Single by RBD

from the album México, México
- Language: Spanish
- Released: 16 May 2006
- Genre: Latin pop
- Length: 3:24
- Label: EMI
- Songwriter: Armando Ávila
- Producers: Armando Ávila; Pedro Damián;

RBD singles chronology
| "Este corazón" (2006) | "México, México" (2006) | "No pares" (2006) |

= México, México (song) =

2006 song by RBD for the FIFA World Cup

"México, México" is the official song recorded by Mexican pop-rock group RBD for the Mexico national football team that competed in the 2006 FIFA World Cup that took place in Germany. The track is sung only by Anahí, Dulce María, and Maite Perroni, with lyrics about cheering on the team and having faith in them. The song was released alongside a music video, which features the band playing the sport at a beach.

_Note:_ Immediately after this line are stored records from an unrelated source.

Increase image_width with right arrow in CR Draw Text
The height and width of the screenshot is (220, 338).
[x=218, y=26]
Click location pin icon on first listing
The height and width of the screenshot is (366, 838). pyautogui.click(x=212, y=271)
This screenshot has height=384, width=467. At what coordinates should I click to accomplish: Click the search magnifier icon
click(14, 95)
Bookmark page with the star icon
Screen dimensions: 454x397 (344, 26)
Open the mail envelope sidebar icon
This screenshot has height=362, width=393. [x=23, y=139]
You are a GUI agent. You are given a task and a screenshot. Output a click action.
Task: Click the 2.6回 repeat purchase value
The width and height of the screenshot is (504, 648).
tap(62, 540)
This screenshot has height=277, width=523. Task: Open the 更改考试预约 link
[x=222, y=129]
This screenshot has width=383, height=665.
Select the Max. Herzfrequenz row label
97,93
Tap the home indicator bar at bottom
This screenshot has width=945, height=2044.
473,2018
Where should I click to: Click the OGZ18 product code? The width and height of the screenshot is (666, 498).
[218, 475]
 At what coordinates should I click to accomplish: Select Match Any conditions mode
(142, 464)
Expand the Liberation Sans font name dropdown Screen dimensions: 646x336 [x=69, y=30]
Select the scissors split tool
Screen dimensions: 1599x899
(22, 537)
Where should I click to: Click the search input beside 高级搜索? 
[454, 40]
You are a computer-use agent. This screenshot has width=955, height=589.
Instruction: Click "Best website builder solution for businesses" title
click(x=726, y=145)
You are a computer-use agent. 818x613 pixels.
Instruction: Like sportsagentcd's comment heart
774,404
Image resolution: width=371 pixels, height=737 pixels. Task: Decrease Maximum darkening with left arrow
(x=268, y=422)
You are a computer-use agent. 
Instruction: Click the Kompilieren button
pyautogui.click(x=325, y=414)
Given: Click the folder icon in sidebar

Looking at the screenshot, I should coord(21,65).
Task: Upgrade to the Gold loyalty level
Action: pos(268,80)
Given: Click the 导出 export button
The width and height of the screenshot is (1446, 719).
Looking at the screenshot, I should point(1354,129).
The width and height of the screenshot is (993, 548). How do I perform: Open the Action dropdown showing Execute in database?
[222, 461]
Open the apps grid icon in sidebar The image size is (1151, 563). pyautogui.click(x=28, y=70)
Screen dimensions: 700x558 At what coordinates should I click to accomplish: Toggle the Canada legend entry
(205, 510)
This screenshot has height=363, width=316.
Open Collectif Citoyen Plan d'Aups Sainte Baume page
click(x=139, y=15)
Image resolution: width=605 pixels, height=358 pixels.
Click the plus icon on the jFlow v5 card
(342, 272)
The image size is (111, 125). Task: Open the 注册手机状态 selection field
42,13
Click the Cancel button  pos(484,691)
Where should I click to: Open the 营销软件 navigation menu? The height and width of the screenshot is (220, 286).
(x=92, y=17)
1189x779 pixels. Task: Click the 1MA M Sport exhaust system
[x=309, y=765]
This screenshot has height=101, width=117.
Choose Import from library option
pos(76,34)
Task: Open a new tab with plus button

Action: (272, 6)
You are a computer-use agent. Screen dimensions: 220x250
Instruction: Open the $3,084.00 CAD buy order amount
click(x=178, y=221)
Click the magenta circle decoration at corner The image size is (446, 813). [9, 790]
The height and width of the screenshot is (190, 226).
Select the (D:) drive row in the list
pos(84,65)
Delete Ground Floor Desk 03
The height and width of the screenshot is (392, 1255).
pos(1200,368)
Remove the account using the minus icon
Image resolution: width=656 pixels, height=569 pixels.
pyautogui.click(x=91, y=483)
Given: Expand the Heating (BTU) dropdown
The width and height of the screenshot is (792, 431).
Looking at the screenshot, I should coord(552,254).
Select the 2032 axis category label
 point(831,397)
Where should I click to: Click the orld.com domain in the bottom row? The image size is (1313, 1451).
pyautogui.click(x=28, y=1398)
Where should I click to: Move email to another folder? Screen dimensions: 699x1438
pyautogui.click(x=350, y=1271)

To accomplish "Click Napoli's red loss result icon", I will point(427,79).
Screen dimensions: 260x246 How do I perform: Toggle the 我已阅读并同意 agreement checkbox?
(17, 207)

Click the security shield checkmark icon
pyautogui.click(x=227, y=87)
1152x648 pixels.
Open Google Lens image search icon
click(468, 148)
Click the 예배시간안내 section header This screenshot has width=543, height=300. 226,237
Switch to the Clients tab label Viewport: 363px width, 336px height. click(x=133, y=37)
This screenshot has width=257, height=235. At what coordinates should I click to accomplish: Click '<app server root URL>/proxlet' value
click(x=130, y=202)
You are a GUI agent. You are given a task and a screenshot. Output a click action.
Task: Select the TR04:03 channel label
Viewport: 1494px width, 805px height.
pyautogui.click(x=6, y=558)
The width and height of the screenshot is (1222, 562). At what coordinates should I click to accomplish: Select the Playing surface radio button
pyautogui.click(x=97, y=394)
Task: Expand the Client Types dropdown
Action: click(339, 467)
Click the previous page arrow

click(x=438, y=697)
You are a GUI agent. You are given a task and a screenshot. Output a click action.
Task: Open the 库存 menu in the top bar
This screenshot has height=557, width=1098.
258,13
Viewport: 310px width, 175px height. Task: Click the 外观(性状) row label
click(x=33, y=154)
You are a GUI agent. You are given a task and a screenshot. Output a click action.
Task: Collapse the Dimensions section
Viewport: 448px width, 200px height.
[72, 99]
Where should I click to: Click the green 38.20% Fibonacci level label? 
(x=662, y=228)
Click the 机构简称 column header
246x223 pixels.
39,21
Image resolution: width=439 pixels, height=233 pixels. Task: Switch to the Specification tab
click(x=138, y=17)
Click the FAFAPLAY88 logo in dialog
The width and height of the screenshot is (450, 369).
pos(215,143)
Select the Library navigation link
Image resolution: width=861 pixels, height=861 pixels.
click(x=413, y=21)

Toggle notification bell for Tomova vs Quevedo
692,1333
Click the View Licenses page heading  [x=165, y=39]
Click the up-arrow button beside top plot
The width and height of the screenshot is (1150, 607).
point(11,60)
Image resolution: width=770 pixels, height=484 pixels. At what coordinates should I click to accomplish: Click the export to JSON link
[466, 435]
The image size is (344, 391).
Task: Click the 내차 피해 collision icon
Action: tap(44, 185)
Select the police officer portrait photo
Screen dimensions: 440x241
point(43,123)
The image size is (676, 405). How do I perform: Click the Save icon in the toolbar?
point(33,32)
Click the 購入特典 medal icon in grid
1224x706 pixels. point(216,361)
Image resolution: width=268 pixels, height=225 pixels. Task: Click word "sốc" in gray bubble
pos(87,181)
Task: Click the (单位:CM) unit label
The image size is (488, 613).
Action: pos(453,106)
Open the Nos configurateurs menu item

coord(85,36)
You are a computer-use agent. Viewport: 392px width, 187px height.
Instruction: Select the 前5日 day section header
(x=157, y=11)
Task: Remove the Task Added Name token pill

== Background and release ==
The Mexico national football team competed in the 2006 FIFA World Cup that was held in Germany from 9 June to 9 July. A compilation album of the same name, containing tracks by several artists, was commissioned by the label EMI; the record included songs by artists such as Juan Gabriel and Kumbia Kings.

RBD was chosen to perform the official song for the team, and "México, México" was released on 16 May 2006 as the first and only single from the album. The song was also featured as the fourth and last theme song for the third season of the telenovela Rebelde, which starred the members of RBD. This intro featured the girls performing the track in a party alongside their castmates inside a school set from the show, with scenes of the video interspersed.

== Music video ==
An official music video for the song was filmed in Mexico. It features the band playing soccer with other people in a beach and on a boat. Clips of the Mexican football are also shown throughout. The girls appear singing their verses in front of a marine blue wall, with shots of the previous scenes being proyected onto their faces and stomachs.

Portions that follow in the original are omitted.